* **TASK TO CARRY OUT**: Return the data below exactly, please, but drop the pictures.

[Saved data entries]

---------------

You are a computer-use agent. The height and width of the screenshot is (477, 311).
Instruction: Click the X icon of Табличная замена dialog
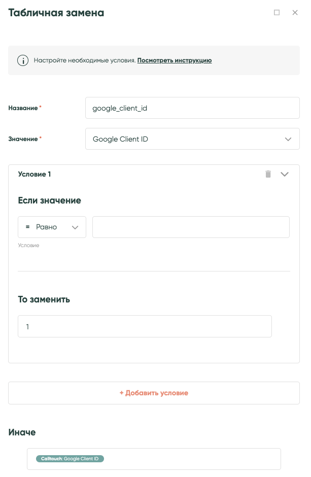[295, 13]
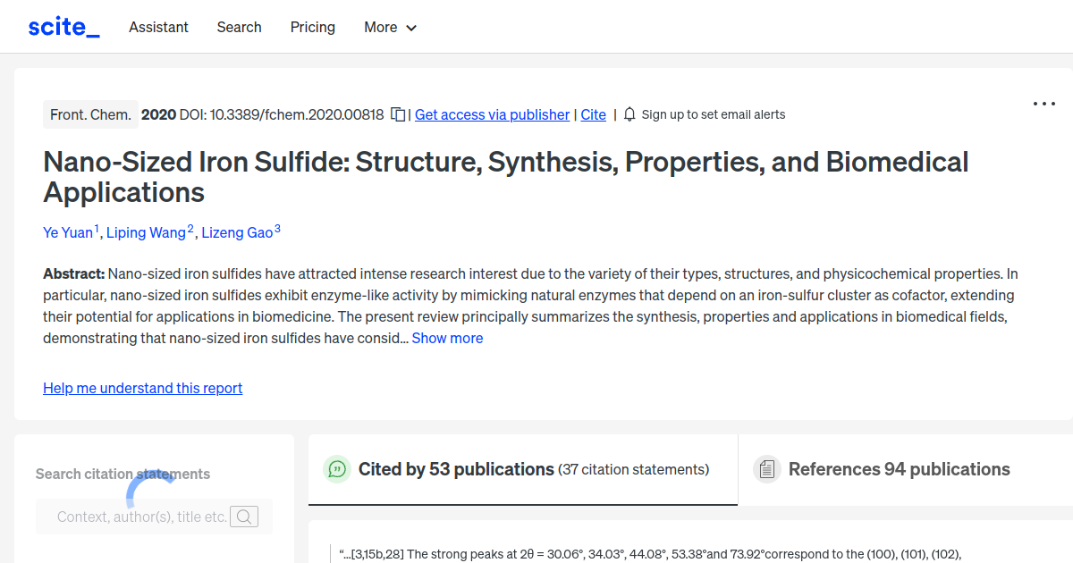Follow the Get access via publisher link
Image resolution: width=1073 pixels, height=563 pixels.
(x=492, y=113)
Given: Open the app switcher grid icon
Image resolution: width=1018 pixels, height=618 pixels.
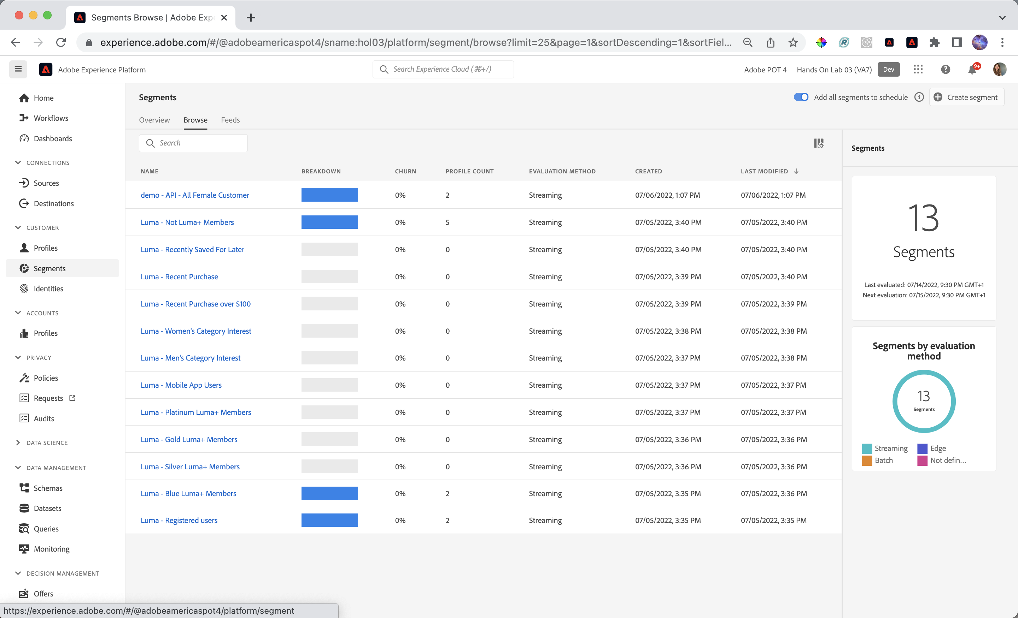Looking at the screenshot, I should (918, 69).
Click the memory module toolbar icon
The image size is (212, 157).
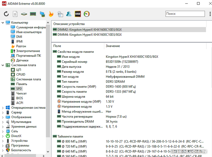pyautogui.click(x=33, y=14)
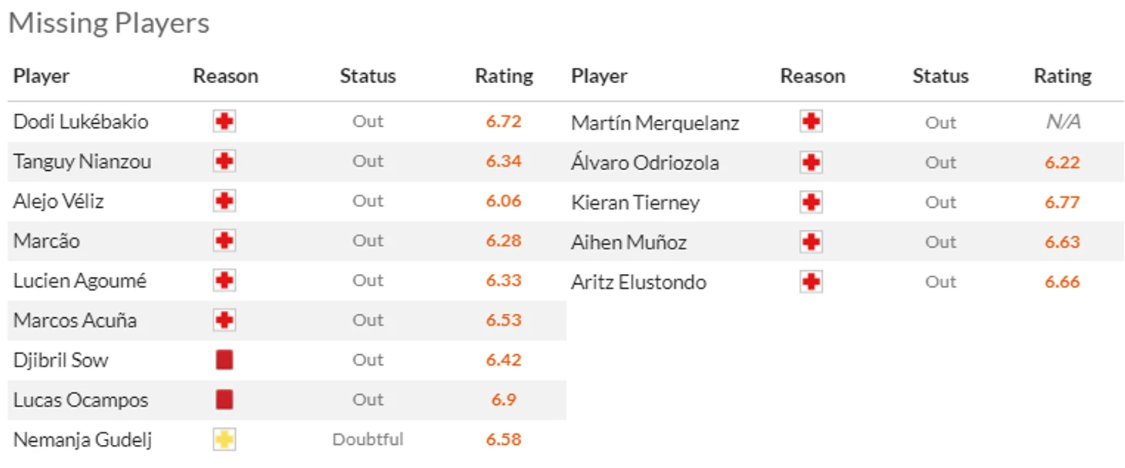Click injury icon beside Kieran Tierney
The height and width of the screenshot is (468, 1125).
(811, 202)
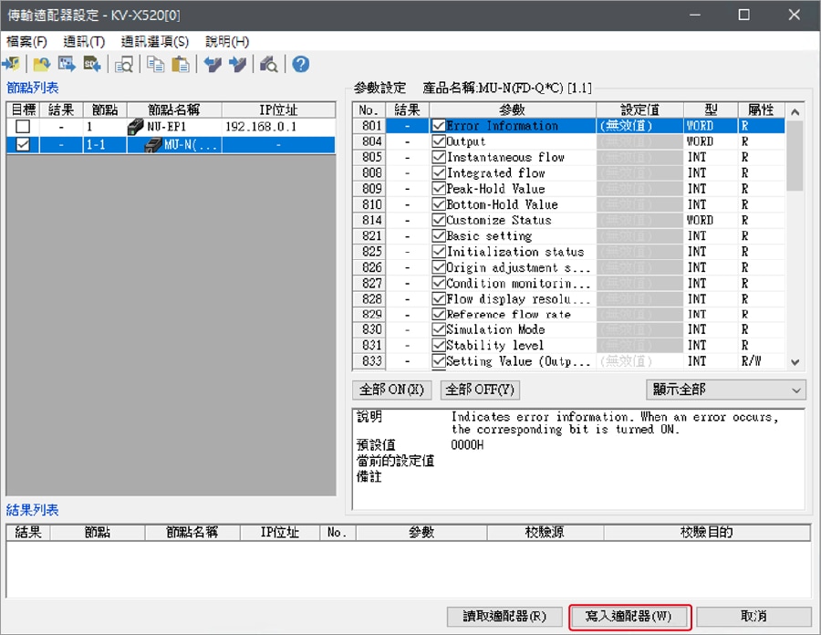Uncheck the Simulation Mode parameter checkbox

point(439,329)
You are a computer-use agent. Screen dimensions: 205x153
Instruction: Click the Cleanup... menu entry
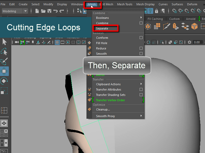103,109

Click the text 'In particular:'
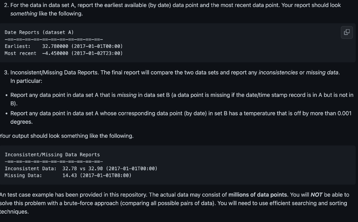tap(26, 81)
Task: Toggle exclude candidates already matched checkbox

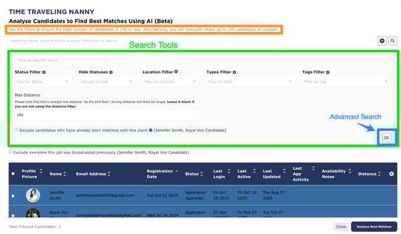Action: coord(16,130)
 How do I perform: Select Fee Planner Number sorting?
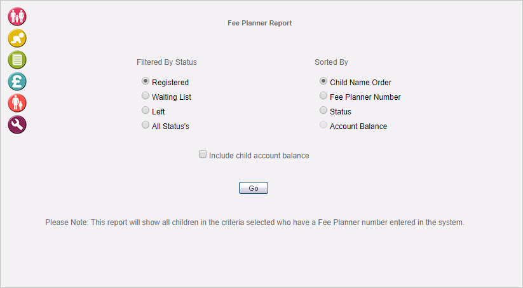tap(323, 96)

---------------

* **SOLUTION TO THIS EXERCISE**:
You are a computer-use agent. The height and width of the screenshot is (477, 311).
Instruction: Click the X icon of Табличная замена dialog
[295, 13]
Follow the Get access via publisher link
Image resolution: width=1073 pixels, height=563 pixels.
(x=492, y=113)
Given: Open the app switcher grid icon
Image resolution: width=1018 pixels, height=618 pixels.
Looking at the screenshot, I should (918, 69).
Click the memory module toolbar icon
The image size is (212, 157).
pyautogui.click(x=33, y=14)
Click injury icon beside Kieran Tierney
The height and width of the screenshot is (468, 1125).
(811, 202)
Uncheck the Simulation Mode parameter checkbox

point(439,329)
You are a computer-use agent. Screen dimensions: 205x153
Instruction: Click the Cleanup... menu entry
103,109

Click the text 'In particular:'
tap(26, 81)
Task: Toggle exclude candidates already matched checkbox

Action: coord(16,130)
 How do I perform: Select Fee Planner Number sorting?
tap(323, 96)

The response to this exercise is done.